But A. twista's most interesting feature may be its mitochondria, which contains one of the largest mitochondrial genomes seen to date with more in common with modern bacterial relatives. The other organisms with large mitochondrial genomes are also protists; strikingly, they are not related to A. twista and their mitochondria contain non-overlapping sets of genes. This difference suggests that mitochondria did not relocate their genome in one jump, but multiple times, independently, in different lineages of life.
Dumpster Diving Through Genomic Trash
Searching for further evidence of this pattern, Janouškovec's team turned to the trash can of genome assembly. When genomes are sequenced, the data output is billions of tiny fragments of DNA. A computer algorithm then stitches these together based on their overlapping ends, in a process called genome assembly. Some DNA fragments are left out, and are consequently thought to originate from a different source, such as an accidental contaminant or the mitochondrial genome. By mining these discarded sequences, Janouškovec reconstructed the mitochondrial genomes of even more unrelated protists. They found that they, too, had large, imperfectly overlapping genomes.
Altogether, the data shows these major re-arrangements actually say very little about how closely related two species on the evolutionary tree are. Instead, each lineage has a unique story about how their particular mitochondria evolved.
Not One Path but Many
The process of relocating genes from the mitochondria to the host nucleus is an extremely complex problem, taking many steps and a lot of evolutionary time. Although mitochondria have the DNA instructions to make only a small number of proteins "in house," ultimately they contain over a thousand different proteins needed for various functions. Therefore, genes that were historically encoded by the mitochondria must be expressed by the host cellular machinery and then re-imported to the mitochondria, via a dizzying assortment of sorting and uptake machinery. Amazingly, the clues in mitochondrial DNA show us that cellular life has overcome these challenges, entrusting important genes to a distant nucleus, not once but possibly many, many times.

***

YOUR TASKS ::
[a] Reproduce the stretch of the passage on mitochondrial genomes from "But A. twista's" through "lineages of life.", word for word.
[b] Continue the passage on mitochondrial genomes from the point where it stops.

SUPPLIED MATERIAL ::
***

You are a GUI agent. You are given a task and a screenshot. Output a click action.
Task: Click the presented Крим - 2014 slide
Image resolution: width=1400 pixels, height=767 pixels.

***

ANSWERS ::
[a]
But A. twista's most interesting feature may be its mitochondria, which contains one of the largest mitochondrial genomes seen to date with more in common with modern bacterial relatives. The other organisms with large mitochondrial genomes are also protists; strikingly, they are not related to A. twista and their mitochondria contain non-overlapping sets of genes. This difference suggests that mitochondria did not relocate their genome in one jump, but multiple times, independently, in different lineages of life.

[b]
The large genomes of A. twista, and other protists, each provide a different snapshot of the possible paths that animal mitochondria passed through, as they downsized to their modern reduced form. Where these paths converge suggest the requirements for mitochondrial domestication; where they diverge highlights where endosymbiosis tolerates messiness. Each is important for understanding how two single-celled organisms slowly developed, from that first collision to today, into their current endosymbiotic relationship.
As genome sequencing becomes less and less expensive, our picture of the biological present, and how it was influenced by the biological past, can and should expand to include new organisms, like the strange and tiny A. twista. Protists are one of the most abundant and understudied forms of life on Earth, and many scientists are calling for greater sequencing efforts to capture their diversity. Indeed, the insight that major changes in mitochondrial DNA are not simple markers of evolutionary relatedness, and that evolution within the cell is as messy as evolution outside it, came from probing the far reaches of the evolutionary tree.